* Text shown:
# pullets..when to leave out all day



## vanthes2007 (May 29, 2013)

I have 2 six week old pullets. They have had play dates with the flick ever since they were 3 days old. Supervised. They have been in a cage outside since 2-3 weeks night and day. They free range with flock and have no issues and have a run u out them in when I can't supervise. They want to be with flick. At night I put them in cage I'm about to move in hen house. Are they too young to be unsupervised during day? I only worry about snakes. They have all feathers as well.


----------



## Jim (Sep 26, 2012)

vanthes2007 said:


> I have 2 six week old pullets. They have had play dates with the flick ever since they were 3 days old. Supervised. They have been in a cage outside since 2-3 weeks night and day. They free range with flock and have no issues and have a run u out them in when I can't supervise. They want to be with flick. At night I put them in cage I'm about to move in hen house. Are they too young to be unsupervised during day? I only worry about snakes. They have all feathers as well.

(Records of finding words and elements)
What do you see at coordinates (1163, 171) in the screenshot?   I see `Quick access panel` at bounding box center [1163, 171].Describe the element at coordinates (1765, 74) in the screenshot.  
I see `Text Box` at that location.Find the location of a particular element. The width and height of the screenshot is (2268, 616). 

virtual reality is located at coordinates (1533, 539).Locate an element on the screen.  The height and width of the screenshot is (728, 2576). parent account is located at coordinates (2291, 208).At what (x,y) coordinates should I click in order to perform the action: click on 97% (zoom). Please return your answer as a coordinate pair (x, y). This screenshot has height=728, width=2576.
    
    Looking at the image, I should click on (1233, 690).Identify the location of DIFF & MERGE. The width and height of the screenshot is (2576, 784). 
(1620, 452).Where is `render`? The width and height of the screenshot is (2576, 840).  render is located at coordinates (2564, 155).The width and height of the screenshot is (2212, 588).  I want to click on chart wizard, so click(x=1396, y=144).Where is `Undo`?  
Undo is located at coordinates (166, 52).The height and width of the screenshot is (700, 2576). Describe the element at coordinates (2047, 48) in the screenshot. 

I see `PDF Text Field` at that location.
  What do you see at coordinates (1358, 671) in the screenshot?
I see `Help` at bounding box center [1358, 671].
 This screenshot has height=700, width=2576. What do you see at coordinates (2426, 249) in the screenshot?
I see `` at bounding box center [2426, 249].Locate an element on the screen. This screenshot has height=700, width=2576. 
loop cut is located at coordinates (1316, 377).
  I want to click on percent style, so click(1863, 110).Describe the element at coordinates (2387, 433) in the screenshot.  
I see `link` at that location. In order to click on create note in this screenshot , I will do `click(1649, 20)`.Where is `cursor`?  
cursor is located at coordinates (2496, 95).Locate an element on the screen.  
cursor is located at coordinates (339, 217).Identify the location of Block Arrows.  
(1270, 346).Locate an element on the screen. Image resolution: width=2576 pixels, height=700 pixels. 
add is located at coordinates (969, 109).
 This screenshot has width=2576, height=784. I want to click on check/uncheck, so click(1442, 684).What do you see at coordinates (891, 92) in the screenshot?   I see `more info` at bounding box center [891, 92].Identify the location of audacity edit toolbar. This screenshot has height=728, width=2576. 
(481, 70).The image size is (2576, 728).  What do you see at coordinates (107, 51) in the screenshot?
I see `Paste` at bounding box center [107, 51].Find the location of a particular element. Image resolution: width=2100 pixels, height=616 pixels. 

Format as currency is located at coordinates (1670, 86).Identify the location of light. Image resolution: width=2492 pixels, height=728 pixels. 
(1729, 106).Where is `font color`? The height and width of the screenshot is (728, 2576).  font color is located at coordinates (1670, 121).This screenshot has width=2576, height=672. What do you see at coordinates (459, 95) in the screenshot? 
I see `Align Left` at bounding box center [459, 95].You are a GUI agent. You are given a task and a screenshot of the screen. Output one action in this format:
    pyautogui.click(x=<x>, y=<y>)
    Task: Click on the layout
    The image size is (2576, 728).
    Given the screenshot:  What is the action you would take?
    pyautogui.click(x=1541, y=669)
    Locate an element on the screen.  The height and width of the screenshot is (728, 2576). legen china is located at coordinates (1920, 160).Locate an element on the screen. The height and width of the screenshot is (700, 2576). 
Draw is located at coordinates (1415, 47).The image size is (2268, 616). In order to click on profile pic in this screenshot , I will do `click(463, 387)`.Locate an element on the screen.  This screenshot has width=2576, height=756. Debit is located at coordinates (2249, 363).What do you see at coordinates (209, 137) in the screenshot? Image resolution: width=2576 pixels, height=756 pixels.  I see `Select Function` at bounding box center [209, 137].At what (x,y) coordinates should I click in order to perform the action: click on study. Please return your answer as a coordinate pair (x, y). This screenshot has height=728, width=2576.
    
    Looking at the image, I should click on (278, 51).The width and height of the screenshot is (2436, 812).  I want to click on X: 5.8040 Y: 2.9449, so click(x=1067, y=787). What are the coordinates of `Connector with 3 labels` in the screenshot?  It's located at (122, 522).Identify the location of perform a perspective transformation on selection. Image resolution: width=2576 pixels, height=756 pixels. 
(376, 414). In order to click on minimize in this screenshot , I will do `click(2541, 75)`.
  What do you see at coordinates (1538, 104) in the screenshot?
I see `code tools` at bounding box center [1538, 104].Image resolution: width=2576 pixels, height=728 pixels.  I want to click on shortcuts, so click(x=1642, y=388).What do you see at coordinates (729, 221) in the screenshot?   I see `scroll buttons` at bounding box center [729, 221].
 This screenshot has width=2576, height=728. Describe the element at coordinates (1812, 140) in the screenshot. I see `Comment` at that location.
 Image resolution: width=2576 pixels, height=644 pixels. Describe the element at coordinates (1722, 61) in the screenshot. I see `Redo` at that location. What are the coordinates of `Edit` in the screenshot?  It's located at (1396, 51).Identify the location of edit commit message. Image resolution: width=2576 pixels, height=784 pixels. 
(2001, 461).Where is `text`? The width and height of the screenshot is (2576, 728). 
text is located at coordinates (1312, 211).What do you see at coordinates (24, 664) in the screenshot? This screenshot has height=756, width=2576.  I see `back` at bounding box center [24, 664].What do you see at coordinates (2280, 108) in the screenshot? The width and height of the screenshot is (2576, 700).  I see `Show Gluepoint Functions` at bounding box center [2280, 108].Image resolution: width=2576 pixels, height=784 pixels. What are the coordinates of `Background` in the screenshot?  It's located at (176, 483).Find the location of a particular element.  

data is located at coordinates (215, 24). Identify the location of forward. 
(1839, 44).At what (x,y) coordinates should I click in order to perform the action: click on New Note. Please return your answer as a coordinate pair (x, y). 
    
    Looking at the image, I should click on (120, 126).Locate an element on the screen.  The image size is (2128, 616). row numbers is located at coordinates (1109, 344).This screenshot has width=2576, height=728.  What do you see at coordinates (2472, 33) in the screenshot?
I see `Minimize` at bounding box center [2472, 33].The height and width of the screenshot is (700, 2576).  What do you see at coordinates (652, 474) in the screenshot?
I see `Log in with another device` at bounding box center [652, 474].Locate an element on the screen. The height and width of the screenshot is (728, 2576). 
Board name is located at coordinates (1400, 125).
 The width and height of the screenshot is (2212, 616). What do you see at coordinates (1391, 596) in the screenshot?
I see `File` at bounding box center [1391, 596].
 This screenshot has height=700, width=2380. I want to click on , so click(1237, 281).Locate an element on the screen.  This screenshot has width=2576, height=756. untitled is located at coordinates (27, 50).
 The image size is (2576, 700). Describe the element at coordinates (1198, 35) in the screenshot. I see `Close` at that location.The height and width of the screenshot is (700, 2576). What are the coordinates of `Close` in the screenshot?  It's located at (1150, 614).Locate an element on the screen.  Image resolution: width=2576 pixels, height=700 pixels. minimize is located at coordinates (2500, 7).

* Your goal:
Copy out the whole forum thread about when pullets can be left out all day, word for word.

* Response below:
# pullets..when to leave out all day



## vanthes2007 (May 29, 2013)

I have 2 six week old pullets. They have had play dates with the flick ever since they were 3 days old. Supervised. They have been in a cage outside since 2-3 weeks night and day. They free range with flock and have no issues and have a run u out them in when I can't supervise. They want to be with flick. At night I put them in cage I'm about to move in hen house. Are they too young to be unsupervised during day? I only worry about snakes. They have all feathers as well.


----------



## Jim (Sep 26, 2012)

vanthes2007 said:


> I have 2 six week old pullets. They have had play dates with the flick ever since they were 3 days old. Supervised. They have been in a cage outside since 2-3 weeks night and day. They free range with flock and have no issues and have a run u out them in when I can't supervise. They want to be with flick. At night I put them in cage I'm about to move in hen house. Are they too young to be unsupervised during day? I only worry about snakes. They have all feathers as well.